The Orto Botanico delle Alpi Apuane "Pellegrini-Ansaldi" (3 ha), also known as the Orto Botanico di Pian della Fioba and, until 2016, Orto Botanico delle Alpi Apuane "Pietro Pellegrini", is a nature preserve and botanical garden located at 900 meters altitude in Pian della Fioba, Massa, Province of Massa-Carrara, Tuscany, Italy. It is operated by the town in collaboration with the Università della Toscana.
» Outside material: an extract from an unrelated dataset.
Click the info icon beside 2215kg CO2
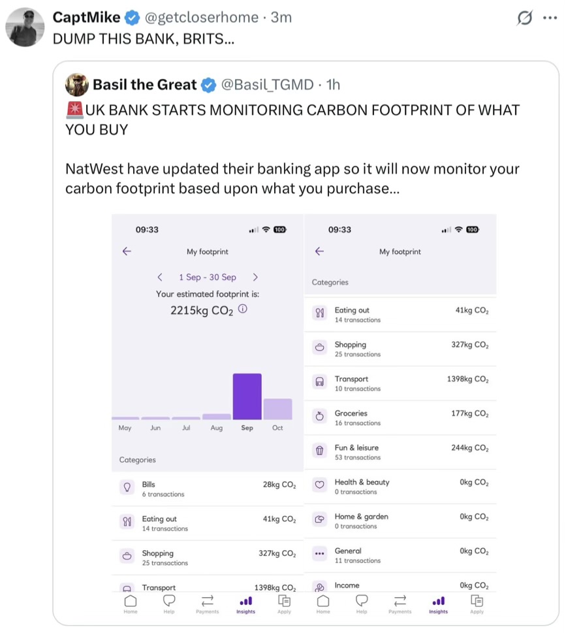 pyautogui.click(x=243, y=309)
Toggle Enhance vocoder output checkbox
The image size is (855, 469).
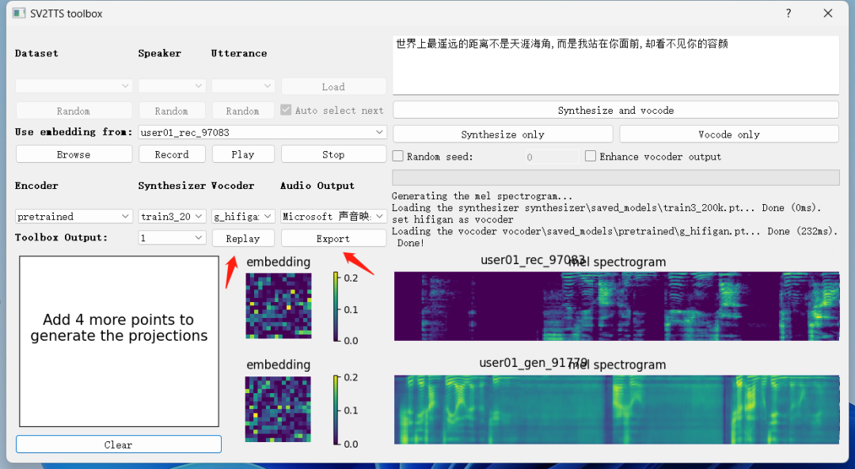[591, 157]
The garden was established in 1966 for the study of plants indigenous to the Apuane Alps and dedicated to botanist Pietro Pellegrini (1867–1957). It was officially opened to the public in 1981. and, although most of its vegetation is spontaneous, it contains a man-made pond for wetland species, as well as experimental trees, mostly conifers, and a collection of chestnut trees (Castanea sativa) for study and conservation.

==Species==
Species include:

- Abies alba
- Acer pseudoplatanus
- Alnus cordata
- Cedrus atlantica
- Chamaecyparis lawsoniana
- Cistus salvifolius
- Digitalis lutea
- Erica arborea
- Fraxinus ornus
- Ostrya carpinifolia
- Phyteuma orbiculare
- Pinus nigra
- Pinus strobus
- Pinus pinaster
- Pseudotsuga menziesii
- Quercus cerris
- Sorbus aria
- Sorbus aucuparia
- Teucrium scorodonia
- Alchemilla xanthochlora
- Astragalus purpureus
- Buphthalmum salicifolium
- Carex macrostachys
- Centaurea ambigua
- Dactylorhiza maculata
- Eleocharis palustris
- Eriophorum latifolium
- Globularia incanescens
- Helianthemum oelandicum
- Hypericum coris
- Leontodon anomalus
- Mentha aquatica
- Moltkia suffruticosa
- Myosotis spp.
- Orchis pauciflora
- Polygala carueliana
- Rhamnus glaucophyllus
- Salix crataegifolia
- Santolina leucantha
- Scabiosa holosericea
- Thesium sommieri
- Veratrum album

Fungi include Boletus granulatus, Cantharellus cibarius, Macrolepiota procera, and Russula virescens.